*** Source document Section Begins ***
I want to discuss an idea I’m coming to believe strongly about how to design complex compound AI systems, from my last few years of building with frontier models. But to get there, I want to lay out some shared foundation about the idea of composition in general.
Composition and abstraction
In software design, we manage complexity through composition and abstraction. We compose hardware instructions or variables to build functions, and compose functions to build libraries and programs. To implement a user interface, I might abstract specific inputs and conceptual groups of functionality into components like buttons and tabs and panels, and compose them together by placing them next to or inside one another to build up the interface. A complex web application may be composed of thousands of services interacting with each other through requests and responses, each service abstracting over some detail that other services shouldn’t worry about.
Together, composition and abstraction help us contend with the necessary complexity of software systems that must express some inherently complex real-world idea. By finding the right way to break down a complex problem into small parts which each manage their own details and expose clearly-defined ways to interact with other parts, we build a system that’s easier to understand and easier to evolve over time. When used well, composition and abstraction localize future failures and changes to the system to specific parts rather than everywhere all the time. Abstraction also often helps with reuse of the same ideas in different places across a system.
In mature subfields of software engineering, there are strong conventions around composition and abstraction boundaries. Over time and trial-and-error, mature fields end up with a few evolutionarily proven patterns for ways to carve up a complex software system to isolate and localize failure and change to small parts. Look at operating systems as an example. Although there are exceptions, the general pattern of a kernel abstracting over hardware with system calls, processes and threads for multitasking, synchronous and asynchronous I/O primitives… we can find these in most operating systems in roughly the same shape. Where there are differences (for example, APIs for async I/O), it’s an indication of active area of evolution. Though less mature, user interfaces on the Web feel like it’s also close to a steady-state of compositional patterns. If you’re building a Web interface today, you’re probably choosing to compose it out of interface components that have a functional kind of behavior, holding onto some state and re-rendering in some way when state updates as a consequence of some event somewhere else in the system.
In software, the evolutionary pressure on the gene pool of compositional patterns is very strong. If your system cannot isolate operational faults in production or cannot confidently accommodate the need to change its behavior over time without the changes propagating chaotically, the design pattern will get weeded out of the ecosystem in favor of patterns that soak up change with ease.
This brings us to the question of how we should compose compound AI systems, particularly ones that make heavy use of prompted and fine-tuned language models (which I’ll just call “models” going forward).
Tasks are the building block of capabilities
In a new domain absent any convention, one tempting way to try to find good abstraction boundaries is to look for areas in the system’s implementation where we could reuse code to reduce repetition. This often leads to abstracting along implementation details. Let’s call this approach composing implementations.
Many libraries and frameworks for working with models make this mistake. They push their consumers to think of things like prompts, tools, models, or some combination thereof (sometimes called an “agent”) as the reusable unit of composing larger systems. In this paradigm, the application defines specific prompts or tools, and by making a careful set of these available to the model for any specific task, the system ought to be capable of the desired behavior.
I have struggled to build robust, changeable systems with this approach, and believe this produces fragile systems that are hard to evolve confidently.
*** Source document Section Ends ***
*** Dataset excerpt Section Begins ***
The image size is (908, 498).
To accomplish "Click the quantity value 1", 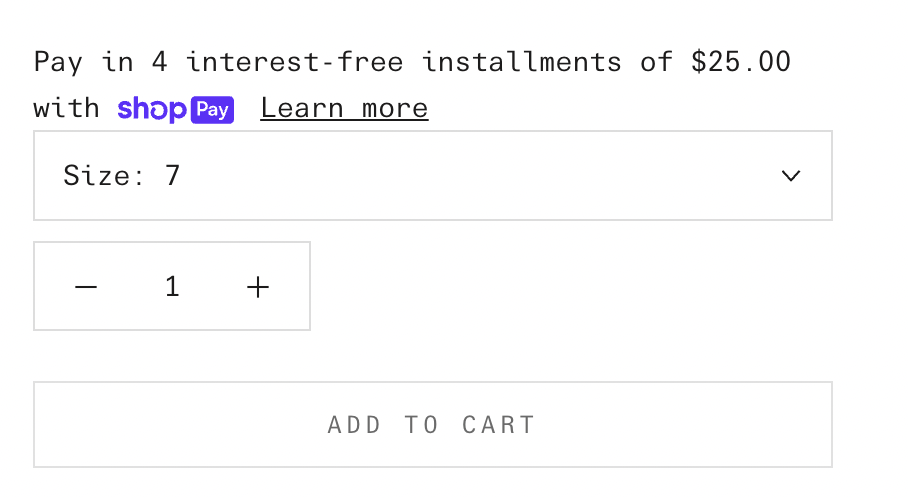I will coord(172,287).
*** Dataset excerpt Section Ends ***
> **Exercise tasks**
(1) Retype the passage of the essay on compound AI systems from "This brings us" to "approach composing implementations.".
(2) Answer from the essay on compound AI systems:
(a) What name does the author give to the approach of abstracting along implementation details?
(b) Which mature subfield does the essay use as an example of strong conventions around composition?
(c) What term does the author adopt for prompted and fine-tuned language models?
(3) Translate this sentence from the essay on compound AI systems into Spanish: "Abstraction also often helps with reuse of the same ideas in different places across a system."
The listing plays no part in what follows and can be set aside.

> **Answers for the exercise**
(1)
This brings us to the question of how we should compose compound AI systems, particularly ones that make heavy use of prompted and fine-tuned language models (which I’ll just call “models” going forward).
Tasks are the building block of capabilities
In a new domain absent any convention, one tempting way to try to find good abstraction boundaries is to look for areas in the system’s implementation where we could reuse code to reduce repetition. This often leads to abstracting along implementation details. Let’s call this approach composing implementations.

(2)
(a) Composing implementations
(b) Operating systems
(c) "Models"

(3) La abstracción también suele ayudar a reutilizar las mismas ideas en distintos lugares de un sistema.